Adaptive Kernel Fusion for Improving the GPU Utilization while Ensuring QoS

Han Zhao, Junxiao Deng, Weihao Cui, Quan Chen, Youtao Zhang, Deze Zeng, Minyi Guo

September, 2024

Abstract

The prosperity of machine learning applications has promoted the rapid development of GPU architecture. It continues to integrate more CUDA Cores, larger L2 cache and memory bandwidth within SM. Moreover, the GPU integrates Tensor Core dedicated to matrix multiplication. Although studies have shown that task co-location could effectively improve system throughput, existing works only focus on resource scheduling at the SM level and cannot improve resource utilization within the SM. In this paper, we propose Aker, a static kernel fusion and scheduling approach to improve resource utilization inside the SM while ensuring the QoS (Quality-of-Service) of co-located tasks.
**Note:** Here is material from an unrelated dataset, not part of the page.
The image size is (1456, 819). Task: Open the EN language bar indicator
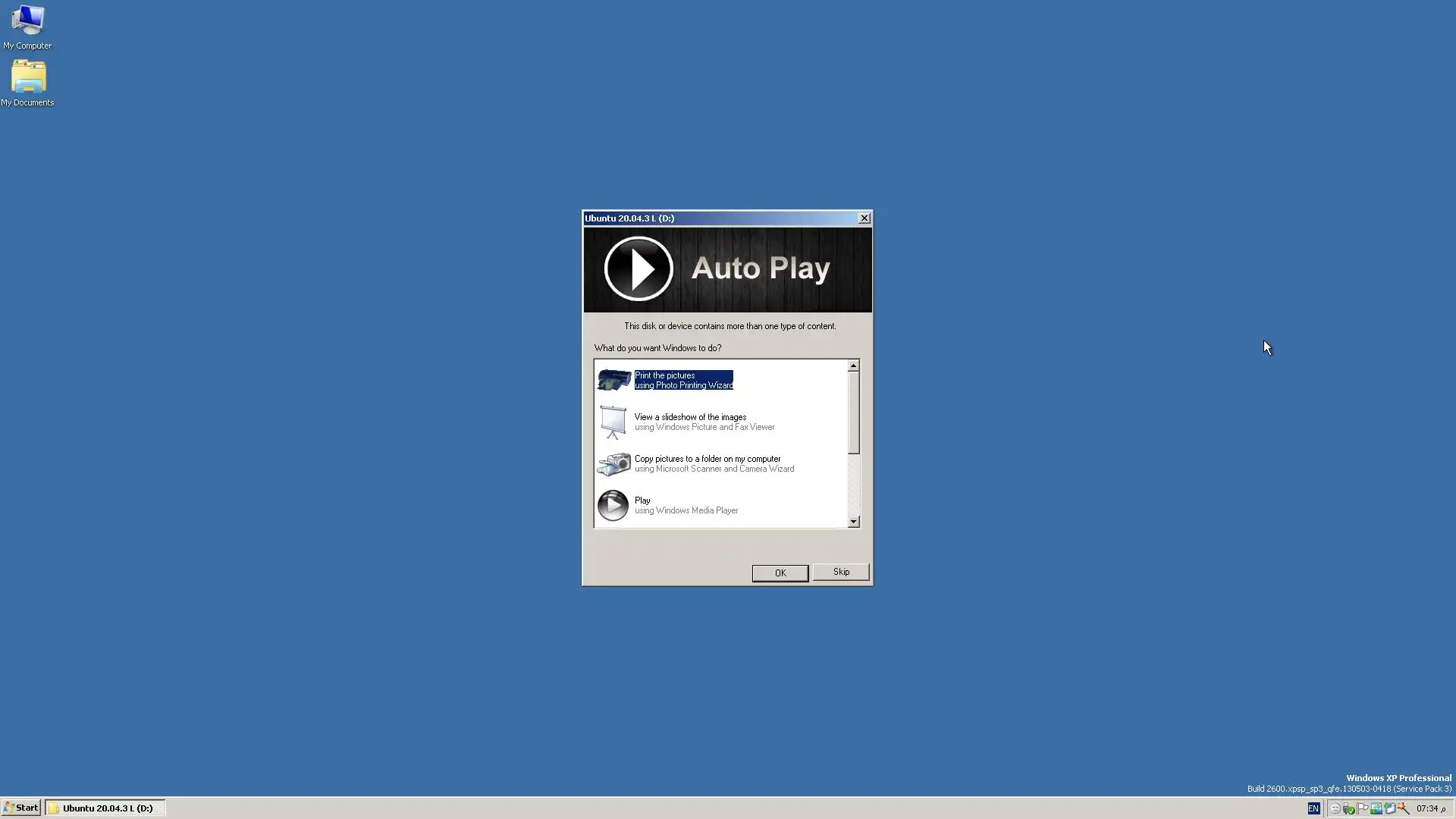click(x=1313, y=808)
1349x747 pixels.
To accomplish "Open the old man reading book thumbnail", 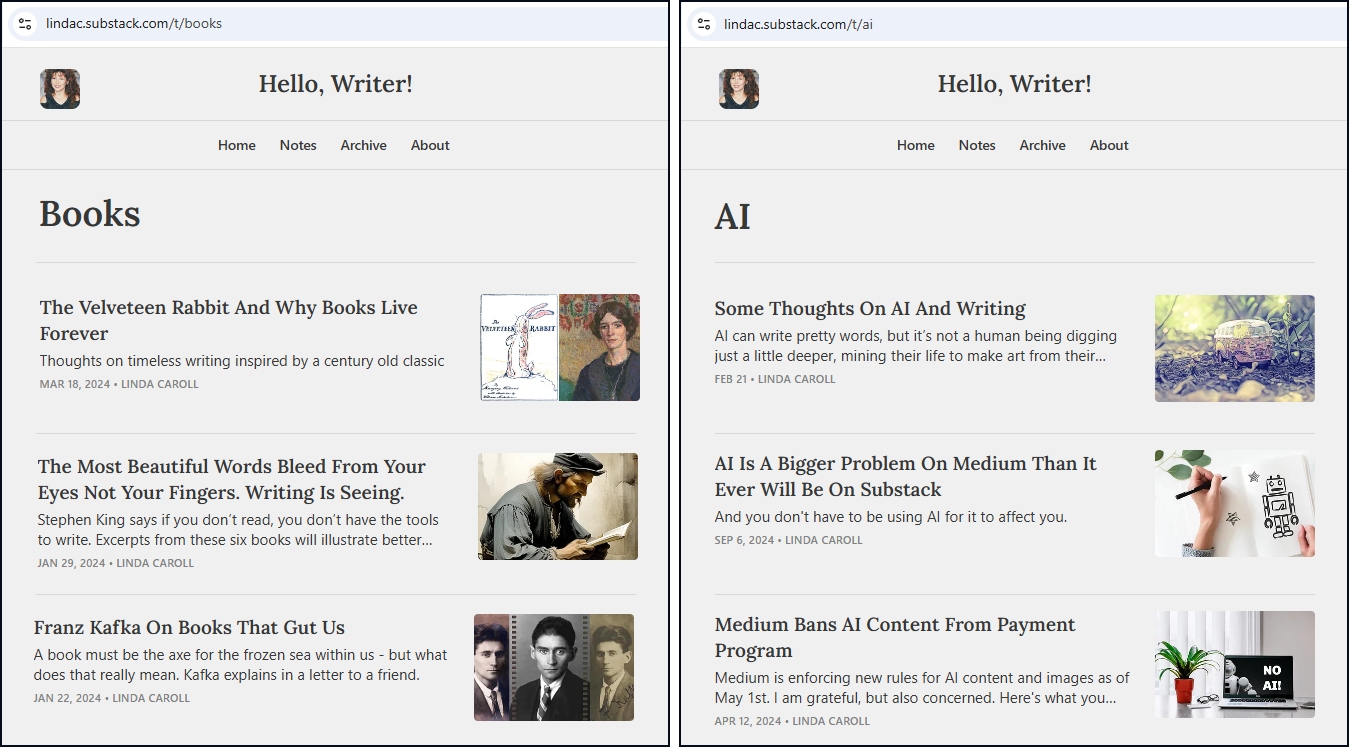I will pyautogui.click(x=558, y=506).
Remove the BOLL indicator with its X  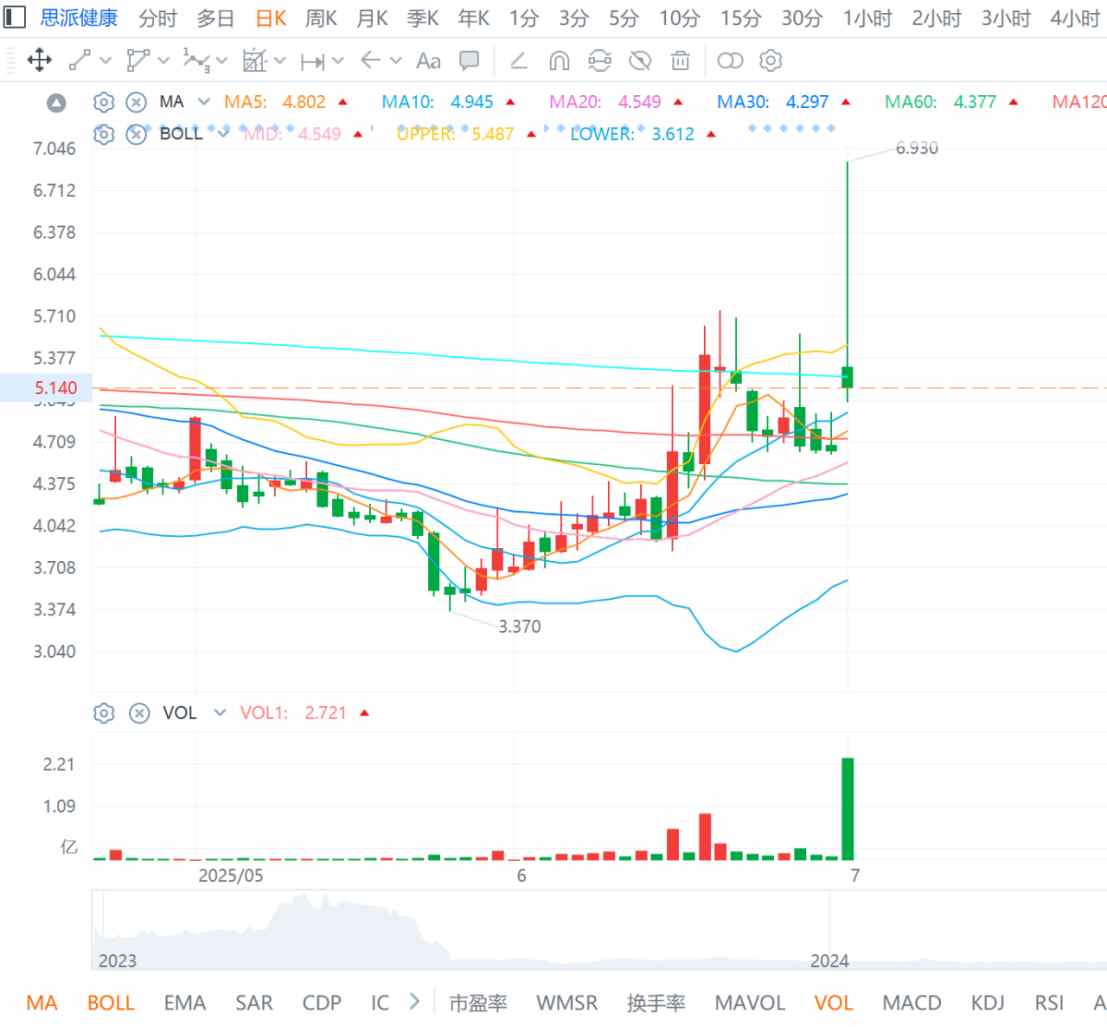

Aker consists of a static kernel fuser, a duration predictor for fused kernels, an adaptive fused kernel selector, and an enhanced QoS-aware kernel manager. The kernel fuser enables the static and flexible fusion for a kernel pair. The kernel pair could be Tensor Core kernel and CUDA Core kernel, or computing-prefer CUDA Core kernel and memory-prefer CUDA Core kernel. After the kernel fuser provides multiple fused kernel versions for a kernel pair, the duration predictor precisely predicts the duration of the fused kernels and the adaptive fused kernel selector locates the optimal fused kernel version. Finally, the kernel manager invokes the fused kernel or the original kernel based on the QoS headroom of latency-critical tasks to improve the system throughput. Our experimental results show that Aker improves the throughput of best-effort applications compared with state-of-the-art solutions by 50.1% on average, while ensuring the QoS of latency-critical tasks.

Type

Journal article

Publication

In IEEE TRANSACTIONS ON COMPUTERS